また、PBVでは、技術系NPOの撤退後も、技術系作業の講習を受けた地元有志が作業を引き継いで実施できるように、ジャパン・プラットフォーム(JPF)の助成を活用し、珠洲市社協へ活動に必要な資機材の寄贈を行いました。

今後の課題:技術系コーディネーター育成と三者連携の重要性を全国へ
今回の活動で改めて浮き彫りになったのが、行政・社協と連携をしながら技術系ニーズの調整をする「技術系コーディネーター」の必要性です。
能登半島地震・豪雨支援の検証として、PBVが事務局を務めるJVOAD技術系専門委員会が実施したアンケート結果からも、NPOによる技術系コーディネーターが設置された市町村の災害VCでは、技術ニーズ対応がスムーズに実施されたとの回答が得られました。
また、上記技術系ニーズのコーディネートを実施したNPO団体にて、「災害VC技術系ニーズ作業区分一覧」を作成しました。
技術系NPOが、どのような作業ができるのか、また、一般ボランティアと技術系NPOの活動のすみ分けなど、今まで曖昧だった部分を一覧としてまとめました。
⇒ 災害ボランティアセンター技術系ニーズ作業区分の公開
技術系コーディネーターは、行政・社協・NPOという三者の強みを理解していることはもちろん、被災された方の生活背景や心情に寄り添った関わり、現場活動知識、そして連携団体や行政、社協など多方面と円滑にやり取りをし、信頼を築き上げるコミュニケーション能力が求められます。
行政・社協・NPOの「三者連携」を機能させるのは、平時からの顔の見える関係です。
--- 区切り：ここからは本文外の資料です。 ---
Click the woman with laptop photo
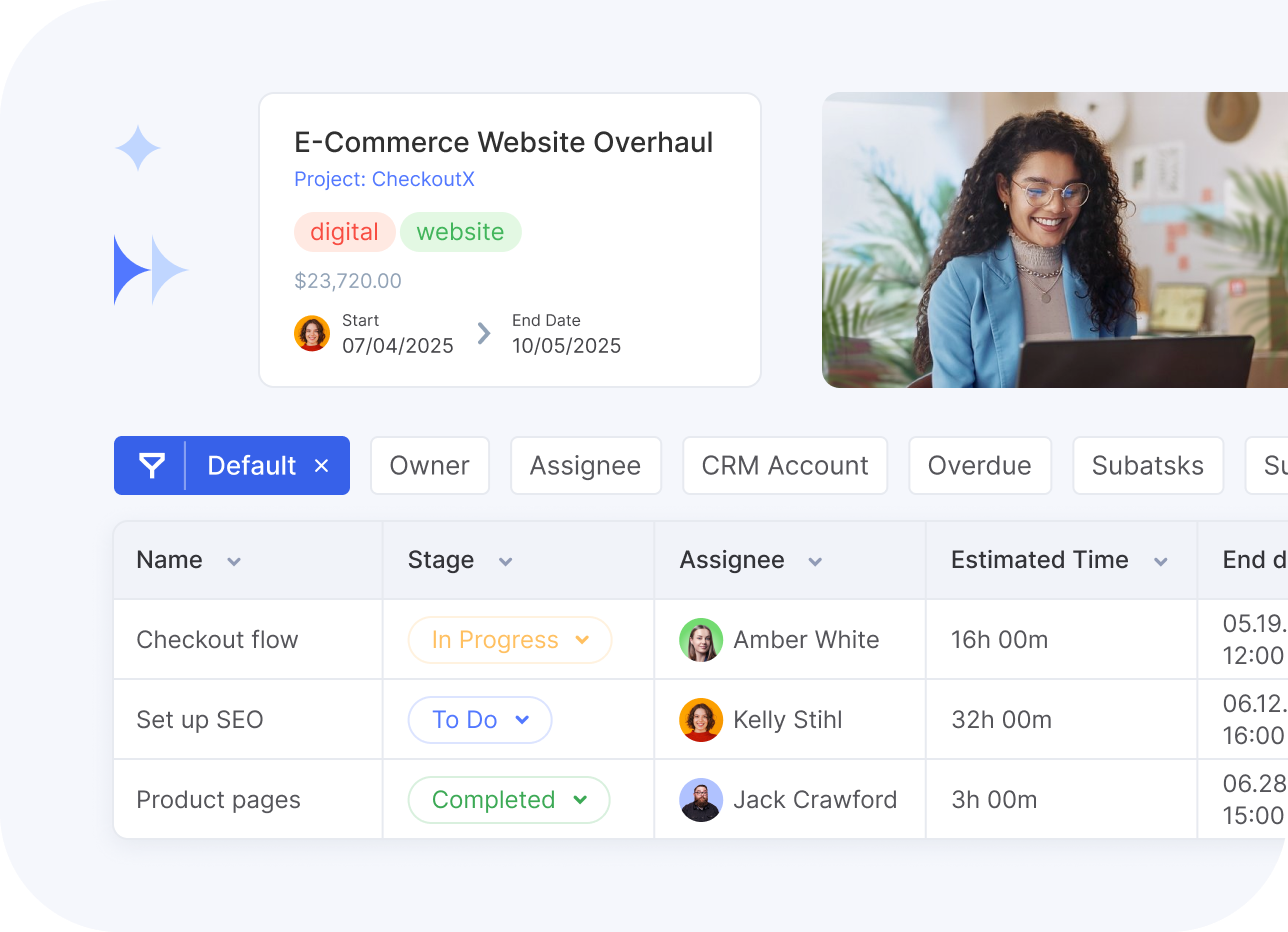 tap(1054, 240)
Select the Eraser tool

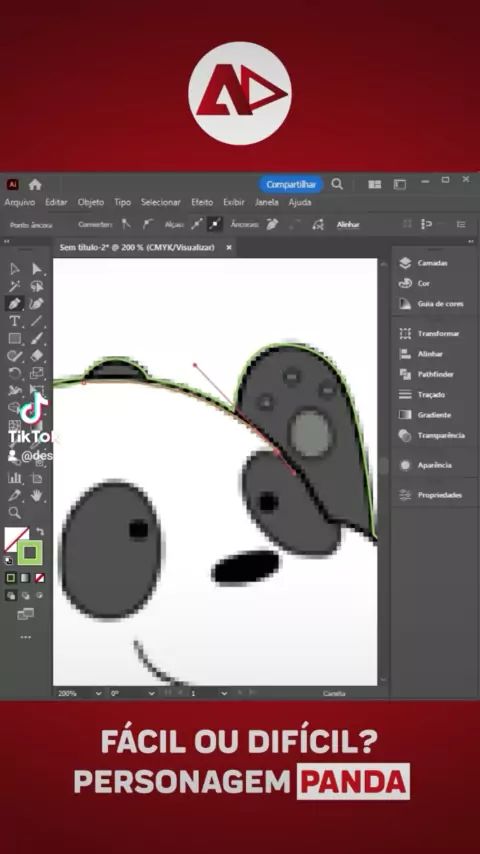point(37,356)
「困ったときに気軽に相談できる」という信頼関係を地域に増やしていくことが、いざという時の迅速な支援、そして一人でも多くの命と生活を救うことに直結します。
PBVは今後も、連携団体、関係機関と情報共有をし、災害対応マニュアルの整備や人材育成を通じて、全国どこで災害が起きてもスムーズに専門的な支援が届く仕組みづくりを推進していきます。
最後になりましたが、珠洲市における支援活動を応援してくださった皆さま、共に汗を流してくれたボランティアの皆さまに、心より感謝申し上げます。本当にありがとうございました。